Now in its eighth year, The Athena Film Festival includes features, documentaries, and shorts—and events with trailblazing women in attendance. This year’s guests include Shiri Appleby, Gale Anne Hurd, Billie Jean King, Valerie Red-Horse Mohl, Stacy Rukeyser, Sarah Gertrude Shapiro and Gloria Steinem. The event takes place at Barnard College in New York City.

Kathryn Kolbert, the Constance Hess Williams Director of the Athena Center for Leadership Studies, co-founded the festival with Melissa Silverstein in order to advance women’s leadership in all walks of life.
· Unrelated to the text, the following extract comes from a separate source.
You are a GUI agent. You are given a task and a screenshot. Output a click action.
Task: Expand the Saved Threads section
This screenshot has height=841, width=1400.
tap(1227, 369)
A public-interest attorney, journalist, and visionary in the not-for-profit world, Kolbert has worked on some of the country’s most important legal cases impacting the rights of women and continues to apply her own power, insight and experience to issues of civil rights, reproductive rights, women’s issues, and leadership.

The film festival is one way of furthering her objectives to change the culture and, ultimately, the balance of power as gendered. “Culture and art,” says Kolbert, “make a big difference in how we perceive our social justice and the advancement of women,” and this is one of the many reasons why the Athena Film Festival is an important platform for women, and an event worth getting behind. Kolbert has been a driving force since its inception.
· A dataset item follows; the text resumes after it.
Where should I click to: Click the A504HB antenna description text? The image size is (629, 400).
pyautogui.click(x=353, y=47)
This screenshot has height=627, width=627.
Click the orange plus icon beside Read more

“When I came to Barnard to start the Athena Center, Melissa Silverstein [founder of Women and Hollywood] invited me to a reception for Jane Campion, the filmmaker, at Gloria Steinem’s house and I was struck that evening by how many filmmakers walked around and talked about how they had made their first film but couldn’t get a second deal, couldn’t get their stories made into films.

It occurred to both Melissa and I that it was important to create a forum in which women could showcase their work and create a venue in which we started telling a different story about what leadership looked like.”

Historically, our culture has reflected the view that, “basically, white men are what leadership looks like. I am passionate about advancing the rights of women, advancing a new vision of leadership and frankly ensuring that the younger generation of women have both the opportunity to make a difference in the world but also feel accepted in that endeavour,” says Kolbert.

This year is a landmark year for the festival. The #MeToo movement and the Time’s Up cause are now indelibly linked to the film industry. Never before has the topic of women’s rights in filmmaking had such visibility or traction—and Athena will reflect that sea change.

The festival will open with Battle of the Sexes— a film that’s really about turning sexual harassment, discrimination, and oppression into leadership and victory—for all women. After the screening of the film, Billie Jean King will be in conversation with a younger woman athlete. “The conversation between older and younger women about role models is a key one that we wish to push at the festival,” says Kolbert.

And you can be assured that the Athena Film Festival is a women’s event that does not marginalize LGBT women. “Since our very founding we’ve been inclusive and it’s very important to us to be inclusive in all kinds of ways, whether it’s race, LGBT issues, issues of disability, issues of international perspective,” says Kolbert.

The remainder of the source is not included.